Schiller escribió que el amor y el hambre dirigen el mundo. El hambre nos puede convertir en un competidor feroz en la sabana social, pero la necesidad de amor avala el deseo de encontrarnos con el otro. El amor testifica la sociabilidad. En su ensayo La vida en común, Tzvetan Todorov aclara que donde Schiller utiliza la palabra amor como una de las dos grandes palancas motivadoras de las acciones humanas, Rousseau habla de consideración, Hegel de reconocimiento y Adam Smith de atención.  En mi ensayo La razón también tiene sentimientos (ver) hablo de afecto, o de cariño, palabra sinónima que me gusta mucho pero que vive desterrada del vocabulario académico, y que yo defino como el nexo afectivo que anuda a dos corazones que sienten una afinidad y una aprobación recíprocas que los conecta con lo mejor de sí mismos para cuidarse, y que en su cénit llamamos amor. En ese nexo se estiman los valores que nos singularizan, las actividades, los propósitos, los ideales, las cosmovisiones, la forma de instalar la existencia en la vida. Mendigamos cariño y afecto de manera omnipresente, y todas nuestras acciones se subordinan en última instancia a que nos sigan queriendo los que nos quieren, y que nos quieran también aquellas nuevas personas con las que nos cruza la vida y que nos encantaría sumar al cupo de seres queridos.
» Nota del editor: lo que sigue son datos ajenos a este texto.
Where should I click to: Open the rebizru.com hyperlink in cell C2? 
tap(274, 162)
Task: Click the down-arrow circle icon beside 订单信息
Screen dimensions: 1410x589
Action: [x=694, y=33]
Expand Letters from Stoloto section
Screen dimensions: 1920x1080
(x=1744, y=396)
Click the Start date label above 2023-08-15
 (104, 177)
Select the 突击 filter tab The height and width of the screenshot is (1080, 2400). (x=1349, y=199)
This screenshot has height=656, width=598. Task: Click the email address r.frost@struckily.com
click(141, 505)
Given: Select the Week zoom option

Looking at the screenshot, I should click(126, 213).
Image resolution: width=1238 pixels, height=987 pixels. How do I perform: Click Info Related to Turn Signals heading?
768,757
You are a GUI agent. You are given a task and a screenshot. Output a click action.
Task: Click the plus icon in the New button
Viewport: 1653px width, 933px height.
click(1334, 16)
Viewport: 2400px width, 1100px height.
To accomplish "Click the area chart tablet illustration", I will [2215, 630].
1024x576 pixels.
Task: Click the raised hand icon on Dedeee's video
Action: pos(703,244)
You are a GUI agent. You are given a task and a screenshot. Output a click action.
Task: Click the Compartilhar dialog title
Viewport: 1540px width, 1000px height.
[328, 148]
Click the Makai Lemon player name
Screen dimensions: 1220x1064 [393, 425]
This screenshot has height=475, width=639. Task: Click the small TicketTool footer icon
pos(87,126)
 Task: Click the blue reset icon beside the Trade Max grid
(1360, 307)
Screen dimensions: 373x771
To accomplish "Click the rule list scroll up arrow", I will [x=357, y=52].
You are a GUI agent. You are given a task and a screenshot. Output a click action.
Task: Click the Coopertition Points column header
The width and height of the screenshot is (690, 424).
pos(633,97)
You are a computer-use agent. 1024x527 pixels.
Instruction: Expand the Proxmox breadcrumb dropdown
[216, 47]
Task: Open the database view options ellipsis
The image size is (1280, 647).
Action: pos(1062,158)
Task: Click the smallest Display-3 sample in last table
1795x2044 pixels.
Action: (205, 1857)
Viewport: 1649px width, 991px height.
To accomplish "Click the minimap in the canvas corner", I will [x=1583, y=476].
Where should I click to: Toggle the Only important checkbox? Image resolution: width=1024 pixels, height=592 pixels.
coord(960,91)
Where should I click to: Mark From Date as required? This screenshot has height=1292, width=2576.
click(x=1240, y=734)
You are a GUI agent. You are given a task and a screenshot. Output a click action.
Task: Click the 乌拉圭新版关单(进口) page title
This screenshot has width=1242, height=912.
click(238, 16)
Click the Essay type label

Todos somos solicitantes y surtidores de afecto, agentes y pacientes de cariño, cazadores recolectores pero también suministradores de consideración y reconocimiento. Buscamos la mirada aprobatoria, queremos que nos quieran, y para eso intentamos construirnos como sujetos valiosos.

Tanto la consideración que nos merecemos como el afecto que perseguimos están siendo suplidos cada vez más por el deseo febril de un reconocimiento que sin embargo difiere de ambas magnitudes. El reconocimiento confirma nuestro valor en la urdimbre social (reconocimiento de distinción, según Todorov, éxito, según la vaporosa terminología coloquial), pero apenas vincula con el afecto ni con la consideración. Hace poco mi mejor amigo me confesaba que «yo no quiero reconocimiento, yo quiero cariño». En las presentaciones de mis libros yo siempre afirmo públicamente que podría esbozar teorías muy filosóficas de por qué escribo, pero que en el fondo lo hago para algo tan sencillo pero tan relevante como que me quieran. Mientras que el reconocimiento pertenece al dominio público y se distribuye a través del estatus y la reputación (que la imaginación capitalista ha ligado a la división del empleo y a la pluralidad de ingresos que proporciona), el afecto opera en la esfera privada y su adquisición no proviene del trabajo remunerado, sino de valores inmateriales elicitados por el comportamiento: la bondad, la generosidad, la humildad, la ternura, el afecto, el cuidado, la preocupación, la gratitud, el respeto. Utilizando la célebre dicotomía de Erich Fromm, el reconocimiento vincula con el tener, el cariño conexa con el ser. Si confundimos reconocimiento con consideración, o reemplazamos el afecto por el reconocimiento, las acciones no venales perderían centralidad. Se privilegiarían los valores que son mercancía para el intercambio económico (bienes, servicios, propiedades, titulación, capacidad adquisitiva para el consumo). El credo económico habría logrado virar nuestro psiquismo hacia lo que lo perpetúa y ensalza. Un triunfo de la lógica económica. Una derrota de la vida afectiva.